A positional keyword-based approach to inferring fine-grained message formats
Introduction
The automatic inference of protocol message formats from raw network traces is an important problem with widespread applications, such as in the domains of service virtualization and network security. Service virtualization is a critical technology for DevOps and Continuous Delivery [1], to enable automated testing in production-like conditions of software systems against their dependent systems. Service virtualization [2], [3], [4] requires the understanding of message formats in order to decode request messages and formulate appropriate response messages. In the domain of network security [5], [6], [7], intrusion detection systems (IDS) and firewall systems require the knowledge of protocol message formats before performing deep packet inspection. For both service virtualization and network security, however, the message formats required are not always available. This situation may arise in scenarios involving legacy systems, proprietary protocols or just poor documentation [8]. This illustrates the importance of automated inference of message formats used in various system applications.
Over the past few years, researchers have proposed many methods for protocol message format inference. These methods broadly fall into two categories: (1) those based on reverse-engineering, which extract protocol message formats through reverse engineering the executable code of a software application that implements a given protocol, and (2) those based on analyzing network traces, which extract protocol message formats through analyzing raw network messages of a given protocol. As discussed in [9], reverse engineering protocols typically involves manual effort. To address this problem, many methods for automatic protocol reverse engineering have been proposed.
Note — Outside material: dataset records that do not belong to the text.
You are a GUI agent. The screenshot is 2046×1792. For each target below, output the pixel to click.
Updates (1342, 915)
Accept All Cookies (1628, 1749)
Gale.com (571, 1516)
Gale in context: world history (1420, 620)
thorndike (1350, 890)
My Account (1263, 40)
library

Example methods automating this process include Polyglot [10], Prospex [11], HFSM [12], and AUTOGRAM [13]. A common drawback of these approaches is that they become inapplicable when the executable code of the application is not accessible. With the trends toward cloud computing, Software-as-a-Service and container technology, getting access to the executable application code is becoming less common. In this paper, we focus on extracting protocol message formats by analyzing raw network traces.
Methods based on network trace analysis utilize statistical learning techniques from Frequent Pattern Mining [14] and Natural Language Processing [15] to mine keywords patterns from raw message traces so as to group messages into clusters reflecting their types and consequently infer the message format of each type. Examples of these methods include Discoverer [16], SPI [17], SANTaClass [18], AutoReEngine [19], and ProDecoder [20]. However, a challenge faced by these methods is how to reliably discerning which terms are keywords and which terms are part of message “payload”. For example, AutoReEngine extracts message keywords by splitting messages into n-grams of different lengths, and frequent n-grams are treated as keywords. In general, keyword identification in existing methods suffers a number of issues. First, a sub-string or super-string of a keyword may be wrongly identified as a keyword, i.e., keyword under-fitting or keyword over-fitting. Second, certain keyword occurrences may be wrongly treated as payload information, while other occurrences of keyword strings in payload are wrongly identified as keyword occurrences, i.e., mis-treatment of keyword occurrence. These keyword imprecision and mis-treatment issues are some of the main reasons of message mis-clustering, i.e., causing different types of messages being put into one cluster. Another reason causing mis-clustering is the imbalance between different types of messages in the message traces as clustering is generally based on the frequencies of keyword occurrences. Message mis-clustering leads to over-generalization of the derived message formats, resulting in coarse-grained message formats that accept ill-formed messages.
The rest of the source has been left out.